Figure 6

BEX2 binds TUFM and suppresses in mitochondrial activity. (A) BEX2-binding partners were evaluated by LC/MS in both mouse kidney (upper panel) and HuCCT1 cell (lower panel) lysates, respectively. These results indicate that mitochondria-related proteins HSPD1, TUFM, IVD, and PECR (arrows) are direct binding partners of BEX2. (B) Oxygen consumption ratio (OCR, pmol/min) was determined in control and BEX2-knockdown HuCCT1 cells using a Flux analyzer.

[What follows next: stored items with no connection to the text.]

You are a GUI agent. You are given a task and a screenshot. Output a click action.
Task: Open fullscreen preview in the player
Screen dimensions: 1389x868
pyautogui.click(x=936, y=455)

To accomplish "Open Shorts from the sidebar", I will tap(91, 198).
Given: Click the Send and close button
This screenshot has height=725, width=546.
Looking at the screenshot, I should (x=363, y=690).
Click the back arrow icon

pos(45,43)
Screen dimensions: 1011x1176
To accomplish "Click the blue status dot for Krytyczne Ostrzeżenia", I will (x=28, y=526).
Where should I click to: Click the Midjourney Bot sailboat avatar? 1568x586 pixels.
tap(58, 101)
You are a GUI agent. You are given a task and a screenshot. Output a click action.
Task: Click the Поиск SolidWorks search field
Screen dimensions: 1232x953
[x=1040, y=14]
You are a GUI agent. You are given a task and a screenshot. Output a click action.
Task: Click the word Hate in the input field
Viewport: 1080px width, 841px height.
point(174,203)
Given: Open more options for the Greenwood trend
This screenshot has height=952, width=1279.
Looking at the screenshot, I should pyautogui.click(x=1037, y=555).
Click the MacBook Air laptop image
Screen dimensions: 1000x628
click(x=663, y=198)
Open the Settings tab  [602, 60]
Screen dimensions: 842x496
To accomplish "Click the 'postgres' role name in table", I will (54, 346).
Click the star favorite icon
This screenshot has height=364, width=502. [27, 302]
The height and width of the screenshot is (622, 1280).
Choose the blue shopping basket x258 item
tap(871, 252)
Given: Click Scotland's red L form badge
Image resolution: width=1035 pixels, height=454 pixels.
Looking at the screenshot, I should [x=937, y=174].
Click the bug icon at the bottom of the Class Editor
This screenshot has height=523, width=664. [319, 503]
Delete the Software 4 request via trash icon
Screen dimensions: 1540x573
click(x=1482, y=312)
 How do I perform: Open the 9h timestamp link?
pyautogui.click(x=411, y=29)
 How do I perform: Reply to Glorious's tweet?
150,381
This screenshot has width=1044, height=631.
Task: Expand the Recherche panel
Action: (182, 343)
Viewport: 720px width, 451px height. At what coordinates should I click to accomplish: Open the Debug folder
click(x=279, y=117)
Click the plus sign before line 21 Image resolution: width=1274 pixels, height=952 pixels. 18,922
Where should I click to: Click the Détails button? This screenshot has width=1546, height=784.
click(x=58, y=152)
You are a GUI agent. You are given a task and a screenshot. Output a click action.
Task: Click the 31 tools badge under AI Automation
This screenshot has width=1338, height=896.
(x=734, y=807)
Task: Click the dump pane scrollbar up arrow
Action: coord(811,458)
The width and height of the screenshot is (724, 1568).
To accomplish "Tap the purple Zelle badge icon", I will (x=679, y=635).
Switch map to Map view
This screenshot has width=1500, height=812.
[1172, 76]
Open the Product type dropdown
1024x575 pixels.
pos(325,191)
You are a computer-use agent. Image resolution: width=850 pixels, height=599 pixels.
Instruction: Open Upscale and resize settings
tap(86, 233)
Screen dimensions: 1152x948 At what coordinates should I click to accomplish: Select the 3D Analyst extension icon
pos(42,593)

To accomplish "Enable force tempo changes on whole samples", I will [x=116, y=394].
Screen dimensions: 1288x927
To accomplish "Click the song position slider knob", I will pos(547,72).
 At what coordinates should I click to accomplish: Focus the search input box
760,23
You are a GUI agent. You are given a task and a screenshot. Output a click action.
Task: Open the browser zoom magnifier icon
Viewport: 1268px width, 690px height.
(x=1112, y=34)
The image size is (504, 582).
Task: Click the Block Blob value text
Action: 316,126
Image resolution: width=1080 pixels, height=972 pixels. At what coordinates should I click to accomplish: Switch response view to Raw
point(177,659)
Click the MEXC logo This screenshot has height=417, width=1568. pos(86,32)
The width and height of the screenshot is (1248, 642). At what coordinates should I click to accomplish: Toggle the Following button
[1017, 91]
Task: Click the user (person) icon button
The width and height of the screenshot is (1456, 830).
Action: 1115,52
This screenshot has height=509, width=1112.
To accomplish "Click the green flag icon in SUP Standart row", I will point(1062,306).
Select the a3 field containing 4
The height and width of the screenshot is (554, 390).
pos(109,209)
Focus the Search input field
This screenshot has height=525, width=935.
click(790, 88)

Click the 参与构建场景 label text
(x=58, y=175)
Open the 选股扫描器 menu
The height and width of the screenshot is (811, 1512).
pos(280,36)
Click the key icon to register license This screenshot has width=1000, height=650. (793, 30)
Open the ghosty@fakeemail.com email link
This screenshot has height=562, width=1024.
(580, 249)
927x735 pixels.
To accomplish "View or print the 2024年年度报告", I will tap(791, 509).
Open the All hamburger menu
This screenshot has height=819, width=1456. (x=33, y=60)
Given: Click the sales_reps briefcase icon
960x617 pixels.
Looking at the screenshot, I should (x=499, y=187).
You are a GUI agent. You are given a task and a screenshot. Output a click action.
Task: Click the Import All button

The data was normalized to relative cell numbers. *P < 0.05. (C) ATP level was determined by Cell Titer Glo in control and BEX2-knockdown HuCCT1 cells under glucose-free RPMI medium for 1 h. a.u., arbitrary units. n = 5, *P < 0.05. (D) Oxygen consumption ratio (OCR) was determined in control and knockdown lines of BEX2-binding partners in HuCCT1 cells using a Flux analyzer. The data was normalized to relative cell numbers. n = 9. *P < 0.05. (E) Immunoprecipitation analysis. 293 T-FlpIn-Flag-BEX2 cells were lysed and fractionated into mitochondria/nucleus and cytosol. (F) Oxygen consumption ratio (OCR) was determined under the treatment of siRNA of BEX2 and TUFM by Flux Analyzer. The data was normalized to relative cell numbers. (G) Tumorigenicity assay. Control or TUFM knock down HuCCT1 cells were injected into NOG mice subcutaneously (10² cells per site. Six sites total.). Tumor volumes were measured weekly. (H) The sensitivity against gemcitabine was determined by MTT assay. The results were normalized to no gemcitabine treatment. n = 3. *P < 0.05 between siControl and siTUFM#1 or siTUFM#2. All the bars indicated means standard deviation.